La saturación de información que caracteriza la época actual en la que vivimos provoca, al mismo tempo, que exista una desinformación en la sociedad acerca de determinados temas, como la nutrición. Un claro ejemplo de ello es el desprestigio que en los últimos años ha sufrido la carne de cerdo.

 

A diferencia de otras carnes cuya clasificación entre carne roja o blanca es muy clara, la carne de cerdo no puede definirse con la misma sencillez. Esta se clasifica en carne roja o blanca en función de la parte del cuerpo de la que proceda el corte.
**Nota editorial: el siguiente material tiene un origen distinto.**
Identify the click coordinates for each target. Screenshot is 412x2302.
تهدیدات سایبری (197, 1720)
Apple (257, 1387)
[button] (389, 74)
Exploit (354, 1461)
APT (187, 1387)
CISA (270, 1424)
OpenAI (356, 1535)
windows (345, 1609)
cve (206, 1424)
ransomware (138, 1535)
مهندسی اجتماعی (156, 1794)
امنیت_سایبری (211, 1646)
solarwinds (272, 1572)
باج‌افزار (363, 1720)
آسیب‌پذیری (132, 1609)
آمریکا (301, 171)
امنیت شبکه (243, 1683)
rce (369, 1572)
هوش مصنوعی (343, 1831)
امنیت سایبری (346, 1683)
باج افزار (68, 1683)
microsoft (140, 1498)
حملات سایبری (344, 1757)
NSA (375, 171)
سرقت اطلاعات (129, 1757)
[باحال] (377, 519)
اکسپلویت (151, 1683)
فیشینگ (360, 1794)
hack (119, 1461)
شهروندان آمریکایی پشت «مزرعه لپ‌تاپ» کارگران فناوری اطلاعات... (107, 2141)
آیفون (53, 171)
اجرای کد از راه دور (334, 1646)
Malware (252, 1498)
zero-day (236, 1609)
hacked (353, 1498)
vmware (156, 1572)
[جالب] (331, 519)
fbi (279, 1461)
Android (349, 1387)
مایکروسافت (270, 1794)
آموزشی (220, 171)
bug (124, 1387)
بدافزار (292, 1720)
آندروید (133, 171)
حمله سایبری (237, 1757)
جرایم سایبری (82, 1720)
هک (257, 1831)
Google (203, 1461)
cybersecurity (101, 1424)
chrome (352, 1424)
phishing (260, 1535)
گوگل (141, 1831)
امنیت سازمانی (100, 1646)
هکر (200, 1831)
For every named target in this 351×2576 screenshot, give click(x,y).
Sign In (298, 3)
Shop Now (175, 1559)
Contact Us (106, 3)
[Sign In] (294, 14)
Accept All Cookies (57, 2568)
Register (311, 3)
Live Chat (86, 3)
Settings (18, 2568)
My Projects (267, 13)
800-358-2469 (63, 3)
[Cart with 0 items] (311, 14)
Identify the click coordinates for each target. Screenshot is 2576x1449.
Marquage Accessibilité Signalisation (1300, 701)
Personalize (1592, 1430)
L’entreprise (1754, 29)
Así pues, un corte como puede ser el del lomo de cerdo es considerado carne blanca, un tipo de carne que la Sociedad Española de Nutrición Comunitaria (SENC) recomienda consumir entre tres y cuatro veces por semana.

Además, la composición de la carne de cerdo goza de una serie de factores estructurales, nutricionales y organolépticas que se asemejan a la carne blanca. Dentro de su composición se ha de destacar que la presencia de ácidos grasos monoinsaturados (48%) es mayor que la de saturados, además de ser rica también en poliinsaturados (alrededor del 15%). Por otro lado, la calidad de la grasa de la carne de cerdo –siendo esta calidad un factor de gran importancia– se semeja a la de otras carnes blancas.

También cabe destacar la presencia de vitaminas B1 y B6 en su composición, las cuales juegan un papel imprescindible para nuestro metabolismo y para que nuestro cuerpo pueda hacer un correcto aprovechamiento energético de los carbohidratos y las proteínas.

Por todo esto, Fatro ha considerado oportuna la puesta en marcha de su iniciativa Carne Muy Sana, otorgando así su apoyo al consumo de la carne de cerdo como alimento necesario dentro de una alimentación equilibrada.